Klaus Wowerit was joined by representatives of the International Gay and Lesbian Association (ILGA) and the federal minister for culture and media.
Although there are several memorials to the gay victims of the Holocaust, “the Berlin memorial has an important symbolic value” ILGA-Europe said in a statement.
“It is in the centre of the city from where decades ago the policies of extermination of homosexual people along with such groups as Jews, gypsies, Jehovahs witnesses and political dissidents, was conceived and the deadly orders were given.”
It is estimated that 45,000 to 100,000 German homosexuals were arrested under Nazi rule between 1933 and 1945.
Up to 10,000 of them died in concentration camps. Many survivors, far from being liberated, were transferred to prisons.
The laws used against gay people in Germany remained on statute books until 1969.
It was only in 2002 that the German parliament issued a formal pardon for any gay people convicted by the Nazis and in 2003 it approved the construction of the memorial.
The homosexual victims of Nazi Germany remained excluded from the public process of remembrance of past injustices until recent times and were denied compensation for their suffering under Nazi rule.
“This is symptomatic for a society that did not abolish unjust verdicts, but partially continued to implement them; a society which did not acknowledge a group of people as victims, only because they chose another way of life,” said Mayor Wowerit.

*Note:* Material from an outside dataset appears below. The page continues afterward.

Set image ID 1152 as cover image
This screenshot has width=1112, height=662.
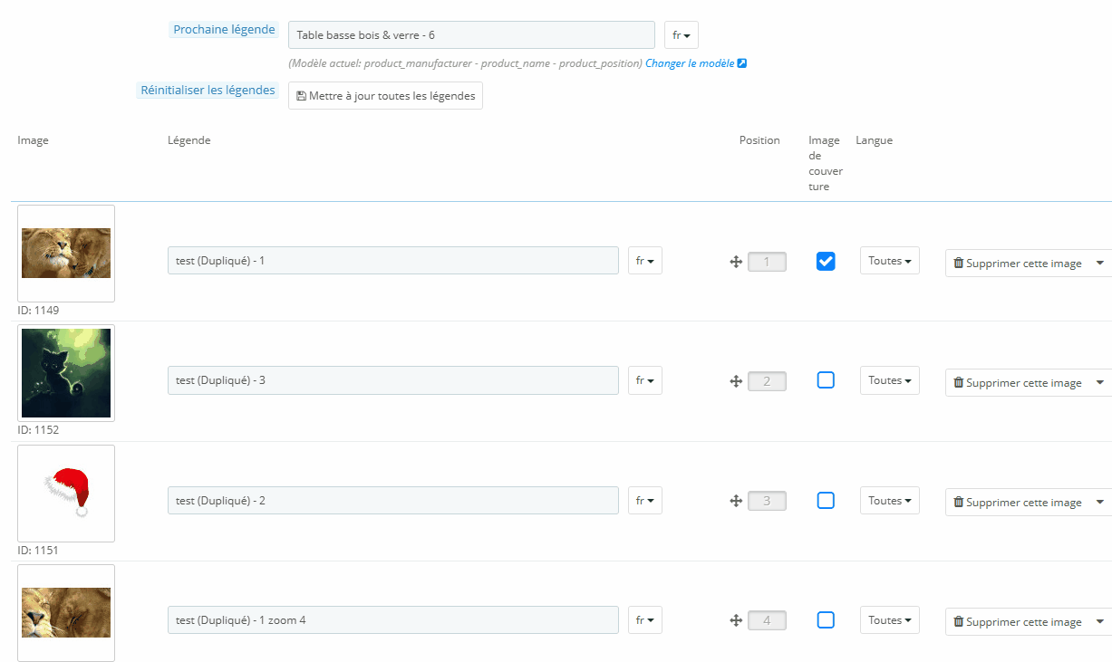click(826, 380)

The new memorial is situated in Berlin’s Tiergarten Park, close to the Brandenburg Gate and opposite the Jewish Holocaust Memorial.

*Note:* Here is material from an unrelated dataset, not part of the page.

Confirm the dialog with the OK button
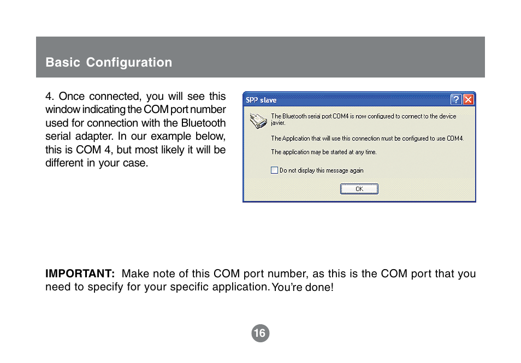The height and width of the screenshot is (363, 521). tap(359, 189)
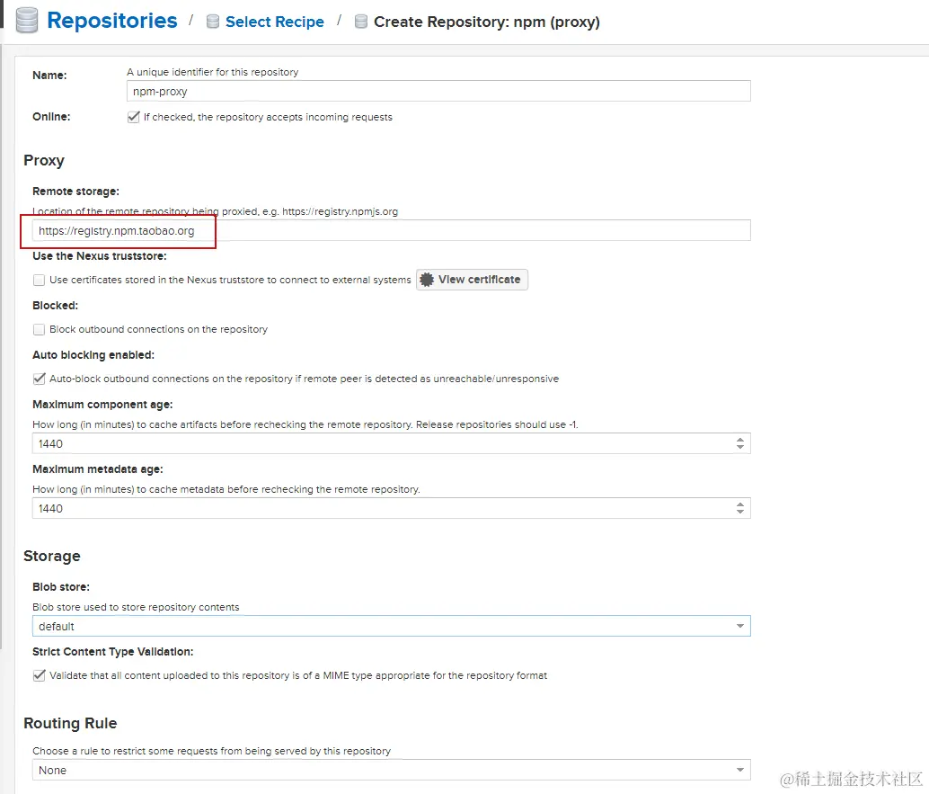The image size is (929, 794).
Task: Check Block outbound connections checkbox
Action: [39, 329]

It consists of a four metre tall grey rectangular block.
One side has a small opening through which viewers can see a black and white art film scene of two men kissing.
A simple kiss could land you in trouble, reads the inscription.
During the opening ceremony, Linda Freimane, a member of ILGA-Europe’s Executive Board, said:
“Today, our continent is a safe place to live if you are homosexual – safe in comparison with many other places on our earth, where homosexuality is still considered a punishable crime.
“Europe has come a long way in its battle for the right of each individual and in dealing with its history of discrimination.
“Today, in many European countries, lesbian, gay, bisexual, transgender and intersex people along with other vulnerable groups enjoy the protection of their state against prejudice, discrimination and violence.
“In many places in Europe same-sex partners can register their partnership or get married, in some countries the state also supports our wish to become equal parents.
“We have not yet reached full equality, but we sense the political will to get there.
“But this is not enough. You must now also be the ones who do not stay silent when other countries, which have already entered the EU or are knocking on its door, violate the rights of their own citizens.
“Please remind homophobic, transphobic, xenophobic, racist and sexist political leaders that they too belong to a Europe, which is built on the assumption of each individual’s right to freedom, dignity, and respect and to seek his or her own happiness.
“And please, do not forget all those LGBTI people around the world who live in fear and despair, who face persecution, humiliation, imprisonment and death for simply being who they are.
“I hope that the present and future mayors of Berlin and members of German governments will remember to bring their foreign guests to this memorial when they show them the beautiful city of Berlin.”